Не успела она договорить, как позади нее в дверях, выходящих на одну из широких белых каменных лестниц Лувра, появился месье Ниош. Со своим обычным терпеливым видом он, шаркая ногами, подошел к джентльменам, стоявшим перед мольбертом его дочери, и низко им поклонился. Ньюмен по-дружески крепко пожал ему руку, а Валентин ответил на приветствие с необычайной почтительностью. Дожидаясь, пока Ноэми соберет кисти и краски, старик задержал свой кроткий скользящий взгляд на Беллегарде, который наблюдал, как мадемуазель Ноэми надевает шляпку и накидку. Валентин и не думал скрывать, что следит за каждым ее движением. По его мнению, разглядывать хорошеньких девушек следовало с таким же вниманием, как слушать игру музыканта. Вести себя в подобных случаях иначе было бы дурным тоном. Наконец месье Ниош взял в одну руку ящик с красками, а в другую — перечеркнутый крест-накрест холст, на который покосился с мрачным недоумением, и пошел к дверям.

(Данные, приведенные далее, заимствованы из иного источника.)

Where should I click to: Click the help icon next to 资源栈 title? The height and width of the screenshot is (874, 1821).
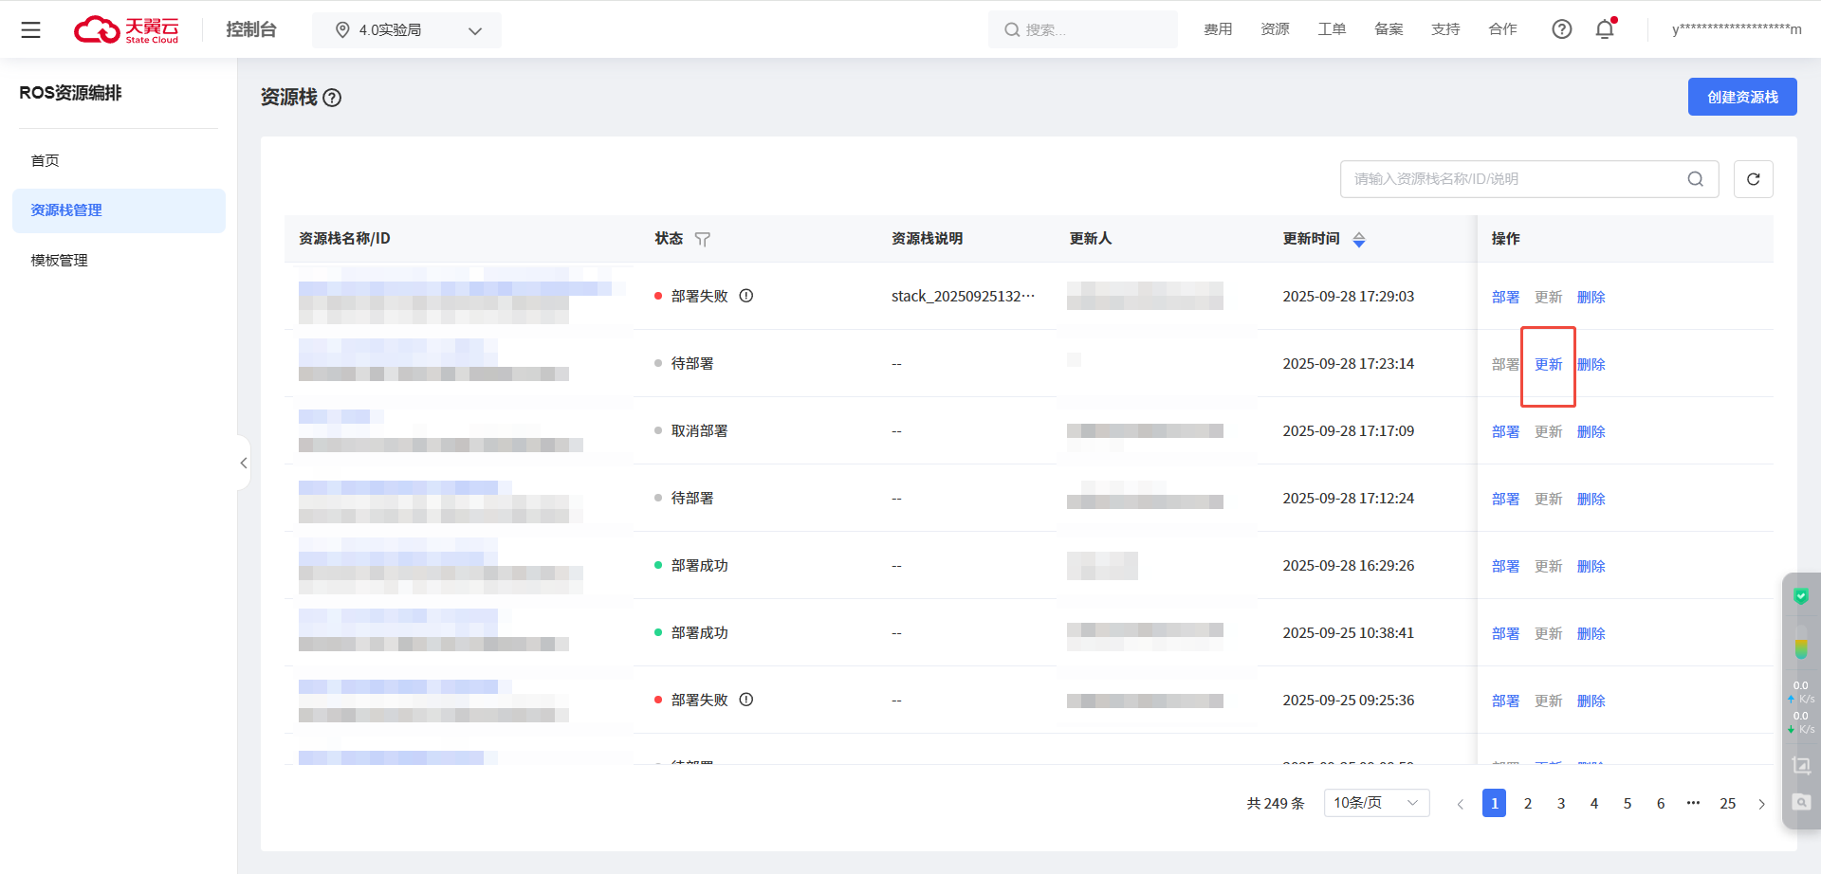pyautogui.click(x=332, y=98)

Мадемуазель Ноэми по-королевски кивнула молодым людям и последовала за отцом.
— Ну, — повернулся к Валентину Ньюмен, — что скажете?
— Редкостное созданье! Diable, diable, diable, [84]— несколько раз задумчиво чертыхнулся месье де Беллегард. — Просто редкостное!

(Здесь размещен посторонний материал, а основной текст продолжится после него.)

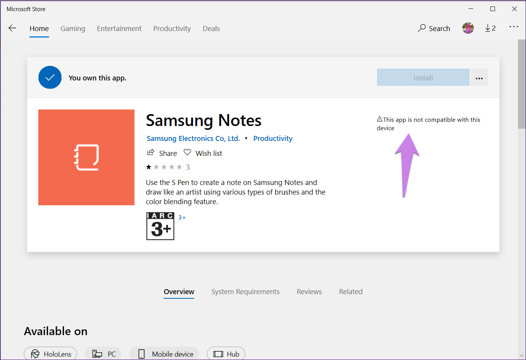Switch to the Reviews tab
This screenshot has height=360, width=526.
coord(309,291)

— Боюсь, однако, что, к сожалению, она немножко авантюристка, — проговорил Ньюмен.
— Отнюдь не немножко, а с большим размахом! У нее для этого есть все данные, — и Валентин медленно зашагал по залу, рассеянно разглядывая картины на стенах с задумчивым блеском в глазах. Ничто не могло бы больше разжечь его воображение, чем молодая девушка — возможная авантюристка, да еще наделенная такими «данными», как мадемуазель Ниош.

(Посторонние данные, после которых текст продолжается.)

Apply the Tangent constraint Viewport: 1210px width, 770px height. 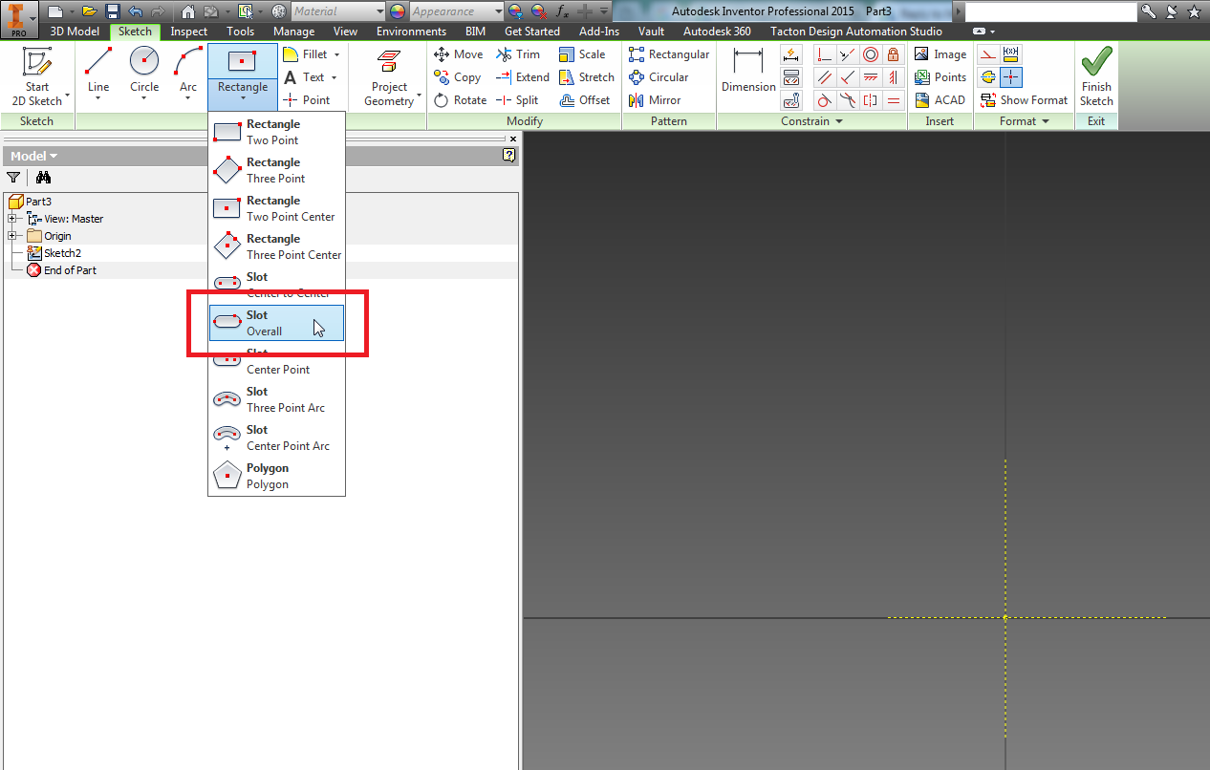(824, 100)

— Очень интересна, — продолжал он. — Прекрасный типаж.
— Типаж? Что, черт возьми, вы имеете в виду? — удивился Ньюмен.
— Я оцениваю ее с точки зрения искусства. Она — артистична, она живописна, хотя живописец из нее никакой.
— Но она не красавица. Я даже не нахожу ее такой уж хорошенькой.
— Для той цели, какую она себе поставила, она достаточно хороша. Ее лицо и фигура говорят сами за себя. Будь она миловиднее, затенялась бы игра ума, а это как раз и составляет половину ее очарования.
— Когда это она успела поразить вас своим умом? — спросил Ньюмен, которого чрезвычайно забавляло то, что его собеседник развел целую философию насчет мадемуазель Ниош.
— Она сумела по-своему взглянуть на жизнь и приняла решение выбиться в люди, добиться успеха любой ценой. Ее живопись, конечно, всего лишь уловка, позволяющая ей выиграть время. Она ждет своего часа и готовится броситься в пучину и выплыть. Она знает Париж как свои пять пальцев. Если говорить только об амбициях, то таких девиц десятки тысяч, но я нисколько не сомневаюсь, что по части решимости и способностей она — одна из немногих. И уж гарантирую, что в полной бессердечности ей равных не найдется. Сердце у нее такое, что и на кончике иглы уместится. Это редкое достоинство. Да, когда-нибудь ее имя будет греметь!
— Упаси Господи! — воскликнул Ньюмен. — Вот до чего может договориться человек, рассуждая с точки зрения искусства. Однако в данном случае я должен просить вас не заходить слишком далеко. За четверть часа вы умудрились невесть сколько узнать о мадемуазель Ноэми. Вот и остановитесь. Не углубляйтесь в своих исследованиях.
— Дорогой мой! — возмущенно возразил Беллегард. — Надеюсь, я достаточно хорошо воспитан, вам нечего бояться, что я перебегу вам дорогу.
— Я и не боюсь. Для меня эта девушка ничего не значит. По существу, она мне даже не нравится. Другое дело ее бедный отец, ради него я и прошу вас воздержаться от попыток доказать справедливость ваших теорий.
— Ради этого потрепанного старичка, приковылявшего за ней? — переспросил Валентин, внезапно останавливаясь. И когда Ньюмен кивнул, продолжал с улыбкой: — Ах нет-нет, мой друг, вы решительно ошибаетесь, с ним считаться не стоит.
— Я начинаю думать, что вы готовы обвинить бедного джентльмена в том, будто он способен радоваться бесчестью собственной дочери.
— Voyons! [85]— сказал Валентин. — А кто он? Что он такое?